Villalba & Saint-Dizier discuss the problem of argument extraction in opinion texts, in order to understand and present deeper analysis of why consumers like or dislike a product. Their goal is to induce a system of preferences from attribute-value pairs and a recommendation, identifying these from a review which contains opinion (aka "evaluative") expressions.

They make two main claims:

  1. "evaluative expressions with a 'heavy' semantic load" can be interpreted as arguments and
  2. "that the association of an evaluative expression with a discourse structure such as an elaboration, an illustration, or a reformulation must also be interpreted as an argument".

In addressing claim (1): They indicate that some, but not all, evaluative expressions function as arguments; they do not operationalize this, but merely provide descriptive examples. For instance: "an expression in the hotel domain such as: clean rooms has no real argumentative power because 'clean' is a standard value for rooms" In comparison, they say that "accueil familial (English gloss: you are welcomed as a family member)" incorporates an argument, since 'familial' has a rich semantic structure, with the probable interpretation: 'because the owners behave as if you were part of their family'. They describe this by saying that "'familial' is a higher-order adjective" -- yet this does not indicate how to determine or test which adjectives are "higher-order". They see the list of adjectives and modifiers and the semantic features underlying the adjectives (which they envision as extracted and combined) as an "informal set of arguments".
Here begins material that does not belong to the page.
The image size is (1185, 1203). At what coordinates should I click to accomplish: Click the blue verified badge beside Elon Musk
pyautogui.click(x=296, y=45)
In addressing claim (2): They see the discourse structures accompanying evaluative expressions as "forms of explanation that realize argument schemas". But they do not construct the schemas.

They argue that, when combined with an evaluative expression, "elaborations, illustrations and other rhetorical relations related to explanation" acquire "argumentative power or orientation" by behaving "as argument supports and make explicit the semantic and pragmatic function of the support: e.g. they justify, illustrate, develop the evaluative expression".

They then detail, for various discourse relations, how they relate to the evaluations:

  • Justification clarifies the reasons for an evaluation

Some types of elaboration support the evaluation:

  • illustration
  • enumeration ("adds strength")
  • precision ("adds specific information")
  • comparison ("reinforce a statement, making a parallel with a better or worse situation or object, more or less explicit")

Other types of elaboration stress the importance of the attribute:

  • via consequence ("develops the advantages of a positive or a negative evaluation")
  • Contrast and Concession generally weaken the evaluation

Some discourse relations do not really have argumentative force, such as reformulation.